Independent Student Newspaper for the University of Texas at San Antonio

The Paisano

Independent Student Newspaper for the University of Texas at San Antonio

The Paisano

Independent Student Newspaper for the University of Texas at San Antonio

The Paisano

Faculty Senate Debates Use of Online Survey Results

Even though the new online student course evaluations will open to students soon, the Faculty Senate is still nervous about its effects on faculty’s annual teaching evaluations. 

The Faculty Senate held a scheduled meeting on Nov. 11 to discuss, among other things, how the results from the Nov. 18 online course evaluations will be used.  These evaluations affect a professor’s chance for promotion or tenure at the university.

“We want to make sure that this is not used to penalize faculty in their annual evaluation exercise,” Secretary of the General Faculty, Amy Jasperson, said to the Faculty Senators.

The Faculty Senate spent a large portion of their meeting time working on a resolution, which addressed instructor evaluations and the use of results from online course evaluations.  This resolution would protect faculty from punitive use of the early results from online course evaluations until the survey’s reliability can be verified; however, Faculty Senators immediately asked the questions “When will that be?’

The student course evaluation has been a faculty reference tool for many years; however, the surveys were usually administered in a paper format and during class time.  With the expansion of the Internet, course surveys have been becoming electronic.  This new format provides several advantages for the university including being less expensive, having quicker feedback and requiring less class time.

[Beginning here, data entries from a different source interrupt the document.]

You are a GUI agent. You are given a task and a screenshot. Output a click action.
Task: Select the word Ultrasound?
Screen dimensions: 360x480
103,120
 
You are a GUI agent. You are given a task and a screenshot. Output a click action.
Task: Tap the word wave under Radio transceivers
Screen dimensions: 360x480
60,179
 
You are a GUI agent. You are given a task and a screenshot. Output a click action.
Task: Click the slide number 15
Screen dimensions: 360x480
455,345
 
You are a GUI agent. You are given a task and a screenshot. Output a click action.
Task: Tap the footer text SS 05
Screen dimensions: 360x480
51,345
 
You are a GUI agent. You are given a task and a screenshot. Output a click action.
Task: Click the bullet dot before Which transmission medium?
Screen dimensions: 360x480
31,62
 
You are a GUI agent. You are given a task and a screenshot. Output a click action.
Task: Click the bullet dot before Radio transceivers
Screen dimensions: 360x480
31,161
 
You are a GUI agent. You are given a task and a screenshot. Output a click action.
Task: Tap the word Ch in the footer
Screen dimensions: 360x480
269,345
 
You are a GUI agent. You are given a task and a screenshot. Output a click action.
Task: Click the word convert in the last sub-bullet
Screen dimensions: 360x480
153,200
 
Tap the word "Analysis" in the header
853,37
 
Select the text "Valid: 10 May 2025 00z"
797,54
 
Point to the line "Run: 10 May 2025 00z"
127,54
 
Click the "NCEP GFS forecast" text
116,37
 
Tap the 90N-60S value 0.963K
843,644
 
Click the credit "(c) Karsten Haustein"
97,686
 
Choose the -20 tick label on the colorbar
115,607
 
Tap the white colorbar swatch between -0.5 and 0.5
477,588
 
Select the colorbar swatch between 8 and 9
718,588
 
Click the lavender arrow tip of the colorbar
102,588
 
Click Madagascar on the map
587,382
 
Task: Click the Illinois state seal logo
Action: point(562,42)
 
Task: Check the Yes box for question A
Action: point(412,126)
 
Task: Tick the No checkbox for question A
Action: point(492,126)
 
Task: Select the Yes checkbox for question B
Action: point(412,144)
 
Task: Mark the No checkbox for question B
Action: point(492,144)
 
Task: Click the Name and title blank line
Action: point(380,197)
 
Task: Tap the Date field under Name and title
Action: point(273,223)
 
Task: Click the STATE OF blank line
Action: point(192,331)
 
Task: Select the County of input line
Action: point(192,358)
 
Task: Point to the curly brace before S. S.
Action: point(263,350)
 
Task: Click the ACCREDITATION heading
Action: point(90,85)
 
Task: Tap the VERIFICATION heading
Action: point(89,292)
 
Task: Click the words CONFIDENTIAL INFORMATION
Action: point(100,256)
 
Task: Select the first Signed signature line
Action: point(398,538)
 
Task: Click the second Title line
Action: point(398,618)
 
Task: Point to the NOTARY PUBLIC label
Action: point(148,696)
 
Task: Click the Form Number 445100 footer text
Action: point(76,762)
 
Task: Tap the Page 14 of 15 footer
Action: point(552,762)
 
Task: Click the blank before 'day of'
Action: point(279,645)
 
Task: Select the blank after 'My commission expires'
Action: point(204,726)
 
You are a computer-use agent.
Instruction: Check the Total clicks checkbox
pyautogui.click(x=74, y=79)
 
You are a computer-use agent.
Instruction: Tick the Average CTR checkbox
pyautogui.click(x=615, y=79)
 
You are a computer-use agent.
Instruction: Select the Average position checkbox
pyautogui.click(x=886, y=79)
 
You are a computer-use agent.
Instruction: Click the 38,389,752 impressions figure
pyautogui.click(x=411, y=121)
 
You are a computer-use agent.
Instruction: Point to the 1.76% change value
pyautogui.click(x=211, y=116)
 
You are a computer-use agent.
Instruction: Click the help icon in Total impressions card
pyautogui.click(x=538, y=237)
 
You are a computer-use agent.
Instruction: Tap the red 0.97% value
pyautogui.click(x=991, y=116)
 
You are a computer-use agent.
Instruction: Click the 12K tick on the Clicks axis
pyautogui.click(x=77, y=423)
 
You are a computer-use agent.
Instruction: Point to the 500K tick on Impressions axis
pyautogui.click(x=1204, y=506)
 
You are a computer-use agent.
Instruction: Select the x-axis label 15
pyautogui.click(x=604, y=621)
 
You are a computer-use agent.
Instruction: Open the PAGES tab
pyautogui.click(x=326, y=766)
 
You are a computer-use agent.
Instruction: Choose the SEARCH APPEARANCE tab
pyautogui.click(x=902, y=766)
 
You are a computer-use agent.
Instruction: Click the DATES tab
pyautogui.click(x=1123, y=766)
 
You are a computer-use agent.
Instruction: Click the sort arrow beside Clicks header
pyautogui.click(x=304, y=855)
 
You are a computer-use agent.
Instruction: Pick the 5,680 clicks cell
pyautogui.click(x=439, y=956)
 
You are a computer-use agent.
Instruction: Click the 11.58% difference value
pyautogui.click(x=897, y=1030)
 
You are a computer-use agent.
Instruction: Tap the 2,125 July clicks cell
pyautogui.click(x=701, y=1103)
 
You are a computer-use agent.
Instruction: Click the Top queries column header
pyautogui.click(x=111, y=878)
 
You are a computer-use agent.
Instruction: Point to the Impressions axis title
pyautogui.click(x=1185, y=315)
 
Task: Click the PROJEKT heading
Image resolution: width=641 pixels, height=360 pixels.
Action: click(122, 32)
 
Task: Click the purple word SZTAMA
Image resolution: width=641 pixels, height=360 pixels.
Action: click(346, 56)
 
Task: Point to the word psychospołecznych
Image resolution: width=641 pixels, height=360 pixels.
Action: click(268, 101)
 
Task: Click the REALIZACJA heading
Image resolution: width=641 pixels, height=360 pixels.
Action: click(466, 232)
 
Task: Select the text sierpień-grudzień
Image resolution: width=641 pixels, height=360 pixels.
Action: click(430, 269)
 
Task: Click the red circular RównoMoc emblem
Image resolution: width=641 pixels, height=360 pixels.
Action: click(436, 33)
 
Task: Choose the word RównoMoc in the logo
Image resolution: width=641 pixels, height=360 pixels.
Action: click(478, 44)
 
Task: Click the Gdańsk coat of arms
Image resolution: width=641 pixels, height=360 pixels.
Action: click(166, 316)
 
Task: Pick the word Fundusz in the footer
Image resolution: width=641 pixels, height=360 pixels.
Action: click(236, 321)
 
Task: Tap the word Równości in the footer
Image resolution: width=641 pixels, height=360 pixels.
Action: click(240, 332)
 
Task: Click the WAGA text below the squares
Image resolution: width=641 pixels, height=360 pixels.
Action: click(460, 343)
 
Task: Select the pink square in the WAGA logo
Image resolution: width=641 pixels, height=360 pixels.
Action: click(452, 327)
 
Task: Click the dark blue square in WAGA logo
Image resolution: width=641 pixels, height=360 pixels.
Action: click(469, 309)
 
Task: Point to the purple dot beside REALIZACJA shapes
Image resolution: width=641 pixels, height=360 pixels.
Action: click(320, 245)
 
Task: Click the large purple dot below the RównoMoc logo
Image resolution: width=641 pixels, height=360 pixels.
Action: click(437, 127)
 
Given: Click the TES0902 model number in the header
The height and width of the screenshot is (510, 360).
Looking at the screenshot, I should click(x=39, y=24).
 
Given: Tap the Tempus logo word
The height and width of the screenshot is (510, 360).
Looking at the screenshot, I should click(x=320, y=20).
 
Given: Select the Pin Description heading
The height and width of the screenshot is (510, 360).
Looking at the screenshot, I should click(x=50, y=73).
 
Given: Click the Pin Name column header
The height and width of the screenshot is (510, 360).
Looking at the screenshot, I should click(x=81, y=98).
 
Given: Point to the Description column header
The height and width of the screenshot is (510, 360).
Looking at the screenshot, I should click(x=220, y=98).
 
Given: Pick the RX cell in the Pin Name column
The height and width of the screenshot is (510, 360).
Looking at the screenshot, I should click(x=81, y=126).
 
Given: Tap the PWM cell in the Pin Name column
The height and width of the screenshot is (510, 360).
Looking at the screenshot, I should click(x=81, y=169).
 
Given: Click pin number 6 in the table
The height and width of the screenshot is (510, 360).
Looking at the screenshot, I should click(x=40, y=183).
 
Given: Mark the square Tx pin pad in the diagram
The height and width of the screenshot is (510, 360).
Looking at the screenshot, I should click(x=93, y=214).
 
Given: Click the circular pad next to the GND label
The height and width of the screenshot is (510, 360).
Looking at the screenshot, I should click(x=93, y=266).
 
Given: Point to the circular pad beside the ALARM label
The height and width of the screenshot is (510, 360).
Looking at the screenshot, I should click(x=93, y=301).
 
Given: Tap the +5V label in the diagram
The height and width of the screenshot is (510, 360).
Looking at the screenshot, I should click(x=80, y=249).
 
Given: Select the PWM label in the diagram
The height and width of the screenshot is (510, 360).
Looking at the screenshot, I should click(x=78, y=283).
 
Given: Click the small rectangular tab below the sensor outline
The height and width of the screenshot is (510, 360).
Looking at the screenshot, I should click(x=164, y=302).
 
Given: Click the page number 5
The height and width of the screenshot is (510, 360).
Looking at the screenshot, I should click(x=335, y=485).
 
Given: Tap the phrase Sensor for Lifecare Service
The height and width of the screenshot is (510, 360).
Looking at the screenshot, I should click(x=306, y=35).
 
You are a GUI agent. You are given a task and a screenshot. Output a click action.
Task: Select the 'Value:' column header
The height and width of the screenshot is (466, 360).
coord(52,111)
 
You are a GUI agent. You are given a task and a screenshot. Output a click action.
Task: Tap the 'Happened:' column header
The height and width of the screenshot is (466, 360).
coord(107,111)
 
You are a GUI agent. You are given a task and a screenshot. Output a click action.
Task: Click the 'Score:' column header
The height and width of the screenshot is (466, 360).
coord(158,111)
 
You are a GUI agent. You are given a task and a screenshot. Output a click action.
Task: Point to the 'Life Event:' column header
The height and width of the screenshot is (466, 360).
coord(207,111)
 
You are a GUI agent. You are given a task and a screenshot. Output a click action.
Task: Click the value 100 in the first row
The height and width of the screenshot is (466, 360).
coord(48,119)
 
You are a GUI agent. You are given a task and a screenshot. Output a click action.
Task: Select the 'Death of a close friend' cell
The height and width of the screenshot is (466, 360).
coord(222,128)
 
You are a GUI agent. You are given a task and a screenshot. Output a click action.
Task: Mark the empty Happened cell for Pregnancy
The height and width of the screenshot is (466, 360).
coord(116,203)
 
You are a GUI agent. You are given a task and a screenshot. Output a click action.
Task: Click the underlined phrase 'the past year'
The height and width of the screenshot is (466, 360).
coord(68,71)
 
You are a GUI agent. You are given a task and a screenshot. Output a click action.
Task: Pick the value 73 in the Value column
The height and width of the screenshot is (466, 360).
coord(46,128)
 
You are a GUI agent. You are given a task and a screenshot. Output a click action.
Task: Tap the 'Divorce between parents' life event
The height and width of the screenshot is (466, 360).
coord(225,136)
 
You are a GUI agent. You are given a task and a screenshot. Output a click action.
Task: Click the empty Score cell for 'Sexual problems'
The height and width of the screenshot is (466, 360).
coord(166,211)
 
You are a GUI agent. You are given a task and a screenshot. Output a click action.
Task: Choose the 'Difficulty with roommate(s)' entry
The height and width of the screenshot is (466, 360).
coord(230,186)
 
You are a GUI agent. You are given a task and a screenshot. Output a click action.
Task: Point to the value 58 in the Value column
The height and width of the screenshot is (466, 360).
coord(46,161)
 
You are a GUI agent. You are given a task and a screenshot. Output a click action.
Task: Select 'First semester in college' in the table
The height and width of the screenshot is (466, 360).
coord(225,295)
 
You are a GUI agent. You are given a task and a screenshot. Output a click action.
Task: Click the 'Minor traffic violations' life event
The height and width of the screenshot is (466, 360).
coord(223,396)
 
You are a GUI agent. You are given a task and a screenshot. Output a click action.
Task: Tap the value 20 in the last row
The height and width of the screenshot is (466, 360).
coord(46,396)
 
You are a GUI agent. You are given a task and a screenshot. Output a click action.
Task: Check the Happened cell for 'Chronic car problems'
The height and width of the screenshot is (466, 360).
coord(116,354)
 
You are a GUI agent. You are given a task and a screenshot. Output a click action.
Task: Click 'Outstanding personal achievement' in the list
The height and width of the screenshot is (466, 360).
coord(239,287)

The issues begin to surface when online response rates are compared with the paper survey response rates.  A study conducted at Brigham Young University (BYU) in 1997 concluded that response rates are significantly raised by student awareness and incentive.  The researchers reported: 87%  percent of students completed the survey when instructors assigned extra points for completing the survey; 77% of students completed the survey when it was assigned without extra points; 32% of students completed the survey when informally encouraged by instructors and 20% completed the survey without any mention of it by faculty or staff.

Instead of assigning the survey with the opportunity for extra points, UTSA is attempting an alternative positive incentive approach by conducting a lottery with several iPads as prizes.  This may have some affect on student response, but according to the BYU study, the largest impression on response rates is simply student awareness of what the surveys are, the impact of their use and how to complete them.

However, many different methods are available in case the online survey does not produce the results faculty members are comfortable with.  Faculty Senator, Macneil Shonle, suggested a paper survey to supplement the online course survey.

“[A] department can conduct its own evaluations on paper, and that can count toward teaching evaluations,”   Shonle said.  “That’s one way to get the data when the online data is not reliable.”

The English Department will continue using a paper survey, which is a short answer format they used during the old paper surveys, and this paper portion will still be filled out during class time.  Other departments may resort to the addition of paper surveys pending the online versions consistent reliability.  So how many semesters worth of online course surveys will be needed until UTSA discovers the reliability of results?

“There is no way to answer that, but in the meantime, until we get to that point, faculty members are protected from punitive use of such data,” Jasperson said. 

The Faculty Senate was unable to completely ratify the resolution due to time constraints.